Background information
- Also known as: JMT
- Origin: Philadelphia, Pennsylvania, U.S.
- Genres: Underground hip hop; conscious hip hop; hardcore hip hop; horrorcore;
- Years active: 1996–present
- Labels: Enemy Soil; Babygrande; Superegular;
- Members: Vinnie Paz Stoupe the Enemy of Mankind DJ Kwestion
- Past members: Jus Allah DJ Drew Dollars
- Website: jmthiphop.com

= Jedi Mind Tricks =

American hip hop group

Logo of the group

Jedi Mind Tricks (JMT) are an American underground hip hop group from Philadelphia, founded in 1996 by two high school friends, rapper Vinnie Paz (Vincenzo Luvineri) and producer Stoupe the Enemy of Mankind (Kevin Baldwin). In 1999, rapper Jus Allah joined the group to record their second studio album, Violent by Design. Jus left the group shortly after, but returned in late 2006 and began working on the sixth studio album, A History of Violence. In 2011 Stoupe left the group because "his heart wasn't in making JMT records anymore". In 2013, Jus split from the group indefinitely, and Stoupe returned in 2015.

DJ Kwestion mainly scratches choruses on the turntable. Kwestion is also a part of the group Skratch Makaniks.
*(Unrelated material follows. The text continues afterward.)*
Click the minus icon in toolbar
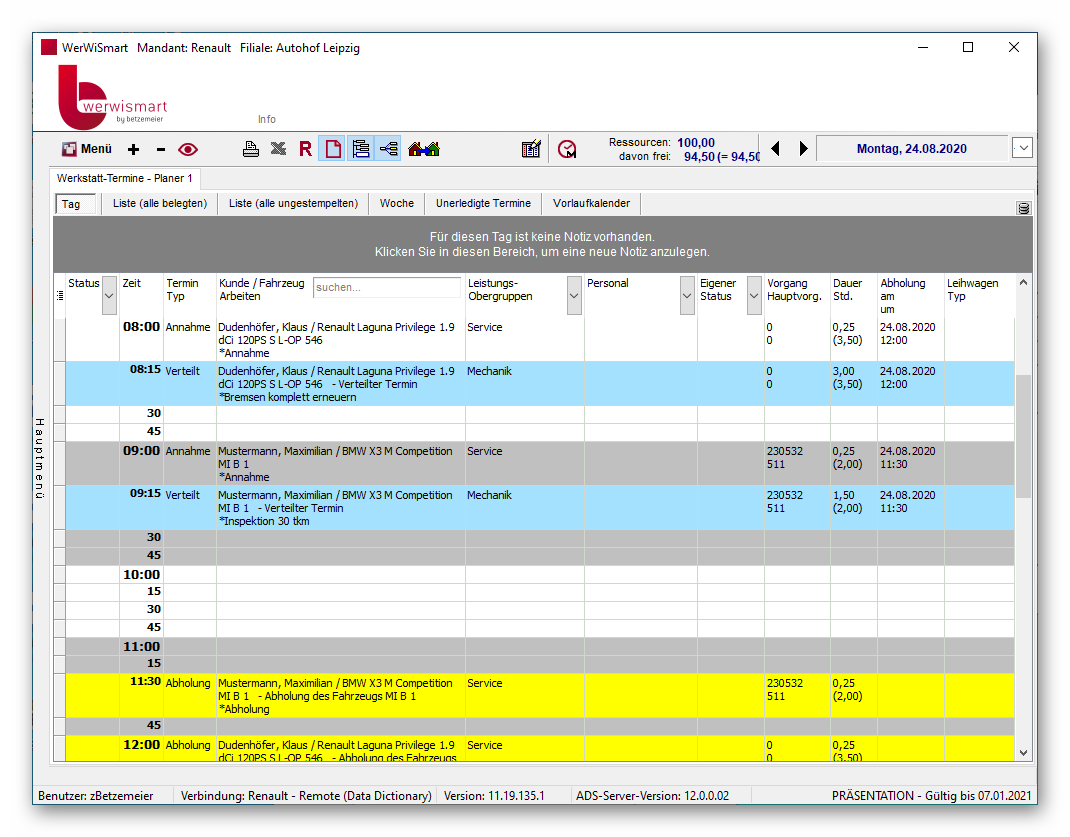Screen dimensions: 1070x837 click(x=161, y=149)
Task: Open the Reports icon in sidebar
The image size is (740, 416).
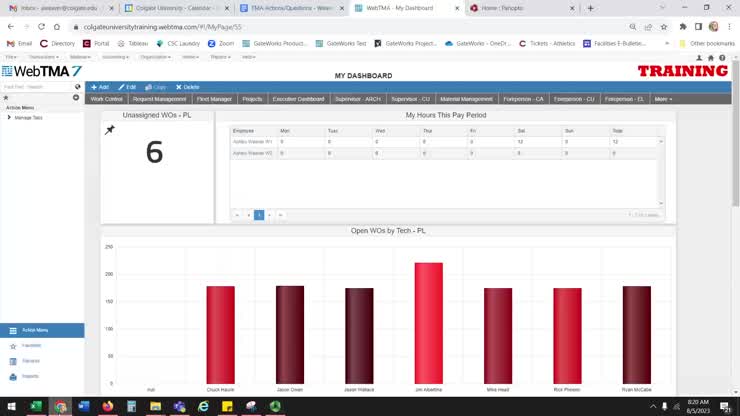Action: click(13, 377)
Kwestion, who is the tour DJ, was a replacement for JMT's previous DJ, Drew Dollars, who is no longer affiliated with the group due to creative differences.

JMT has collaborations with both regional MCs and rap veterans, including GZA, Kool G Rap, 7L & Esoteric, Sean Price, Ras Kass, Canibus, Percee P, Killah Priest, Immortal Technique, Block McCloud, Virtuoso, Louis Logic, R.A. the Rugged Man, Tragedy Khadafi, Chief Kamachi, Necro, and Ill Bill. The group has sold over 250,000 albums in the United States and 450,000 albums worldwide, all of which were released independently.

==History==
===1996–97: Amber Probe EP and Psycho-Social===
Jedi Mind Tricks officially debuted with the Amber Probe EP.
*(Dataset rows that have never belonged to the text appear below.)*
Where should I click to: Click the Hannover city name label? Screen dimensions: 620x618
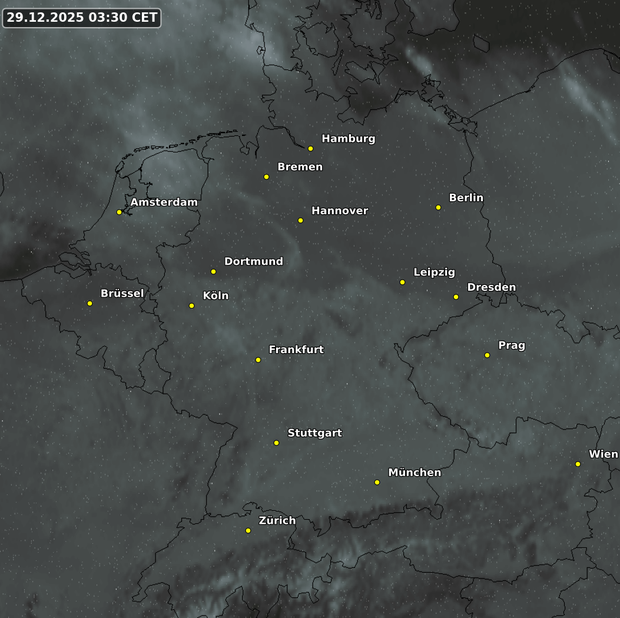(339, 211)
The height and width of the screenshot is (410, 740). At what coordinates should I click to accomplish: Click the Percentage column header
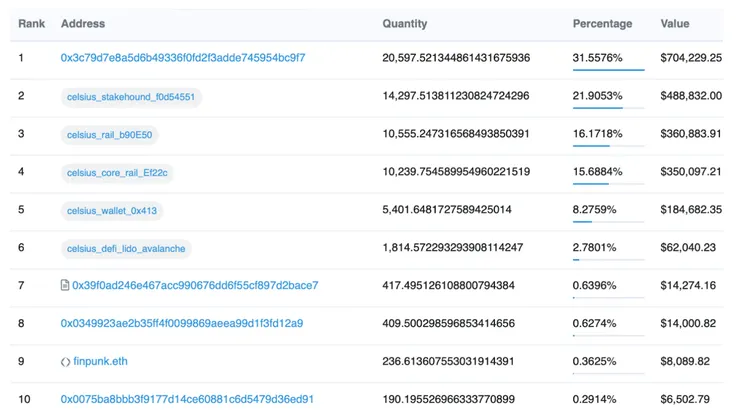coord(602,24)
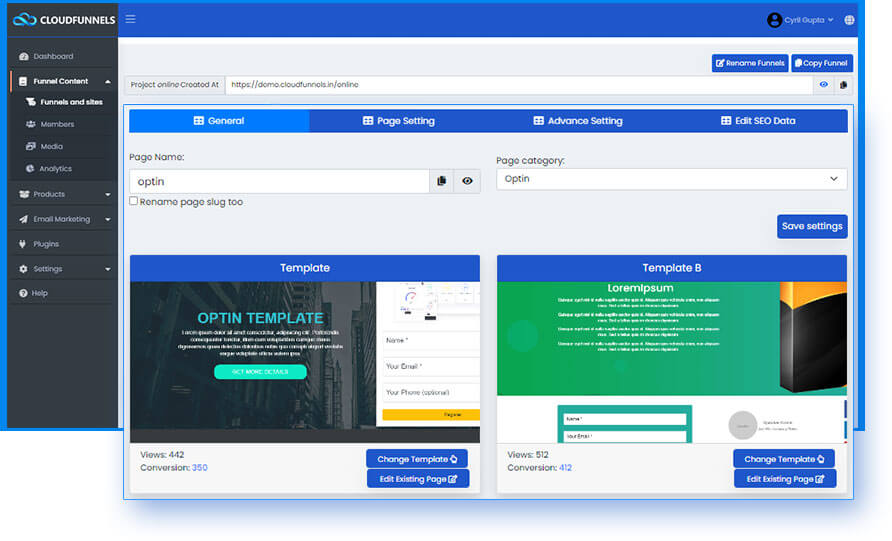Preview the optin page with eye icon
The image size is (892, 541).
pyautogui.click(x=467, y=181)

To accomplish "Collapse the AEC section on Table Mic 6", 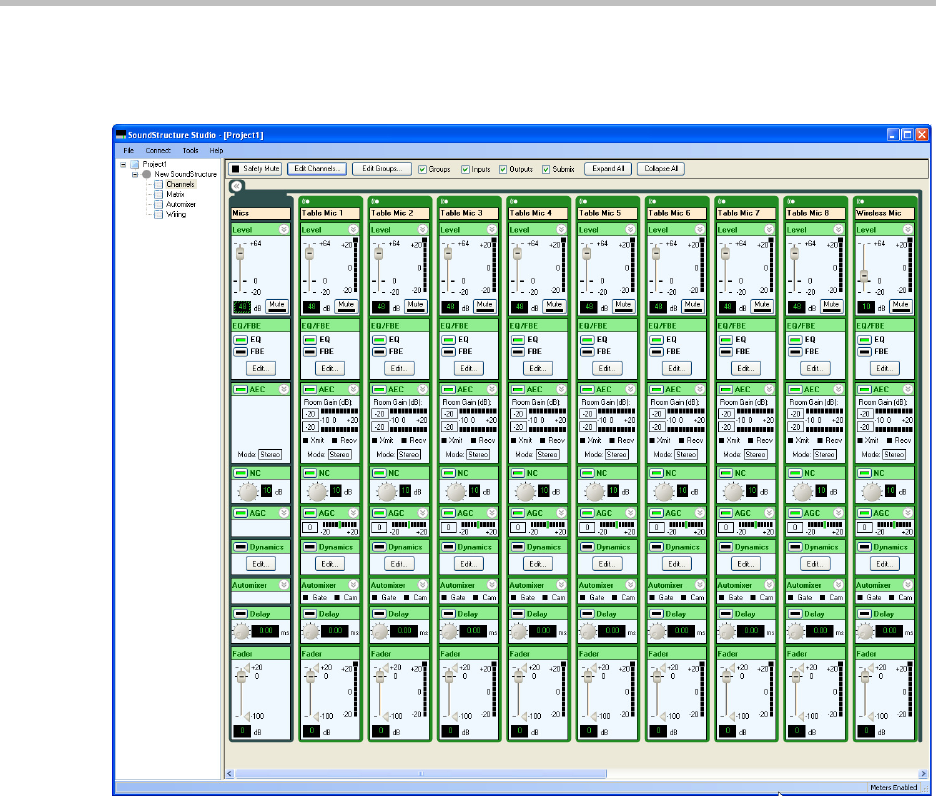I will (701, 389).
The Psycho-Social, Chemical, Biological & Electro-Magnetic Manipulation of Human Consciousness, known as "The Psycho-Social CD" for short, was released by Superregular Recordings and was JMT's first full-length LP. It featured 12 tracks and the 2002 re-issue featured 6 bonus tracks, and included all the tracks that had appeared on the Amber Probe EP.

===1998–2000: Five Perfect Exertions EP and Violent by Design===
Prior to the release of their first LP, Vinnie Paz had conceived the idea of forming a rotating, collaborative super-group of underground East Coast artists called the Army of the Pharaohs (AotP).
 1998 saw the first result of these efforts in The Five Perfect Exertions EP. The release featured Virtuoso, 7L & Esoteric, Chief Kamachi and Bahamadia as well as Vinnie Paz himself. The EP was later remixed for JMT's next LP, Violent by Design (2000), albeit without Chief Kamachi's verse.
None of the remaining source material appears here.